Start of EXERCISE MATERIALS

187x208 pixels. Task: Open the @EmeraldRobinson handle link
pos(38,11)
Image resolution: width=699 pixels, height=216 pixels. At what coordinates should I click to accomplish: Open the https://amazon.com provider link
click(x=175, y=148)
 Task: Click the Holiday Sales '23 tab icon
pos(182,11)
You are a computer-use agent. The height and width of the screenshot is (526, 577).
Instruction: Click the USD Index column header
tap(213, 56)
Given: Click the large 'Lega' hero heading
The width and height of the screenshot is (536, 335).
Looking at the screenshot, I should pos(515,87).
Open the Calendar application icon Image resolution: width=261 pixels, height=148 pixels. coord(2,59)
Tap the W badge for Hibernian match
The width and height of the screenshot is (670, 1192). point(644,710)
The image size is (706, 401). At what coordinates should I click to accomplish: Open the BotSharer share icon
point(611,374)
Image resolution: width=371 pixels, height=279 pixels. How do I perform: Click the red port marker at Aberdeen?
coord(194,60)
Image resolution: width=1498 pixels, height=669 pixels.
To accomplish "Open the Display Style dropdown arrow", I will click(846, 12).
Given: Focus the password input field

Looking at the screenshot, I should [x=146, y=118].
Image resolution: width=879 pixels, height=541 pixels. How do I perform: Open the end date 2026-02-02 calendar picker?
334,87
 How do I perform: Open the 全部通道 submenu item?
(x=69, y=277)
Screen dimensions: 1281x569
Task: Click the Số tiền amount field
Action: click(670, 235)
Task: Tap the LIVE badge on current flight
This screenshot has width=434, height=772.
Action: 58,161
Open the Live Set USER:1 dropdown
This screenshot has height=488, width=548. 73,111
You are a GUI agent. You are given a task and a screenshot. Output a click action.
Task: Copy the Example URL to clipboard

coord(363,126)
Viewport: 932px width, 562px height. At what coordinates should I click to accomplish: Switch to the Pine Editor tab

End of EXERCISE MATERIALS

DIRECTIONS FOR THIS TASK. Everything from the line containing "How do I perform: Open the 全部通道" through the last line above should be set down exactly; include no other lines.

TASK RESULT.
 How do I perform: Open the 全部通道 submenu item?
(x=69, y=277)
Screen dimensions: 1281x569
Task: Click the Số tiền amount field
Action: click(670, 235)
Task: Tap the LIVE badge on current flight
This screenshot has width=434, height=772.
Action: 58,161
Open the Live Set USER:1 dropdown
This screenshot has height=488, width=548. 73,111
You are a GUI agent. You are given a task and a screenshot. Output a click action.
Task: Copy the Example URL to clipboard

coord(363,126)
Viewport: 932px width, 562px height. At what coordinates should I click to accomplish: Switch to the Pine Editor tab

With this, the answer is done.